AI Gateway's core features — dashboard analytics, caching, and rate limiting — are free on every plan; you only pay the underlying provider (Anthropic, OpenAI, etc.) for the tokens you actually use. Cloudflare's own charges are limited to a few adjacent pieces:
| Item | Free plan | Workers Paid plan |
|---|---|---|
| Persistent request logs | 100,000 logs across all gateways | 10,000,000 logs per gateway |
| Logpush export of gateway logs | Not available | $0.05 per million requests beyond the included 10M/month |
| Guardrails (content moderation) | Uses Workers AI under the hood | Billed by Workers AI token consumption |
| Unified Billing (pay providers via Cloudflare) | — | 5% fee on credit purchases |
Cloudflare notes it may add premium features later. Treat the numbers above as a snapshot — confirm current figures on the live pricing page linked below before budgeting.
Create a gateway once in the dashboard (AI > AI Gateway > Create Gateway), note your account ID and the gateway name you chose, then repoint the Anthropic SDK's baseURL:
// Before: calling Anthropic directly
import Anthropic from "@anthropic-ai/sdk";
const anthropic = new Anthropic({
apiKey: process.env.ANTHROPIC_API_KEY,
});
// After: same call, routed through AI Gateway
import Anthropic from "@anthropic-ai/sdk";
const anthropic = new Anthropic({
apiKey: process.env.ANTHROPIC_API_KEY, // still your real Anthropic key
baseURL: `https://gateway.ai.cloudflare.com/v1/${process.env.CF_ACCOUNT_ID}/my-gateway/anthropic`,
defaultHeaders: {
// Only needed if the gateway requires Cloudflare auth
"cf-aig-authorization": `Bearer ${process.env.CF_AIG_TOKEN}`,
},
});
const message = await anthropic.messages.create({
model: "claude-sonnet-4-5",
max_tokens: 1024,
messages: [{ role: "user", content: "Summarize this changelog in two sentences." }],
});
console.log(message.content);
No change to messages.create(), its response shape, or your error handling. Open the AI Gateway dashboard and this call now shows up as a logged request with its model, token counts, latency, and cost. To bypass the cache for a request you know must be fresh, add a header per-request:
const message = await anthropic.messages.create(
{
model: "claude-sonnet-4-5",
max_tokens: 1024,
messages: [{ role: "user", content: "What time is it in Tokyo right now?" }],
},
{ headers: { "cf-aig-skip-cache": "true" } }
);
cache_ttl gateway-wide (say, one day) for a prompt pattern that legitimately needs a fresh answer every call — a "what's the latest status" query, anything time-sensitive, anything that should reflect data that changed since the last call — you'll keep getting the first response back for the TTL window. Set cf-aig-cache-ttl per-request (or cf-aig-skip-cache entirely) for any prompt whose answer can legitimately change between identical-looking requests; don't rely on the gateway-wide default being right for every route through it.

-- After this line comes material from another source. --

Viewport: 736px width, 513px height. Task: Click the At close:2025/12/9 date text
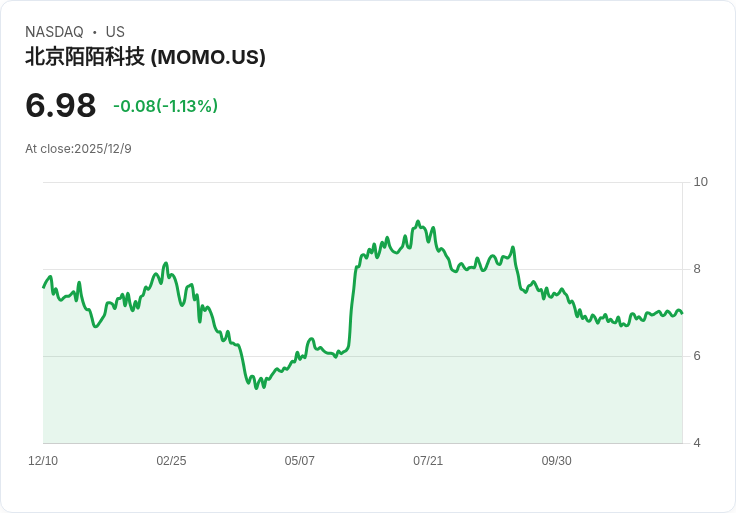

Cloudflare Docs — AI Gateway for the overview and supported providers; the caching configuration page for cache-key construction and the cf-aig-* headers; the pricing page for current costs and limits.
The cache key is a hash of the provider, the endpoint, the model, the provider auth header (your API key/bearer token), and the full request body. Because the auth header is part of the key, two users sending the byte-identical prompt but authenticating with different API keys produce different cache keys — so caching is scoped per credential, not globally shared across everyone hitting the gateway.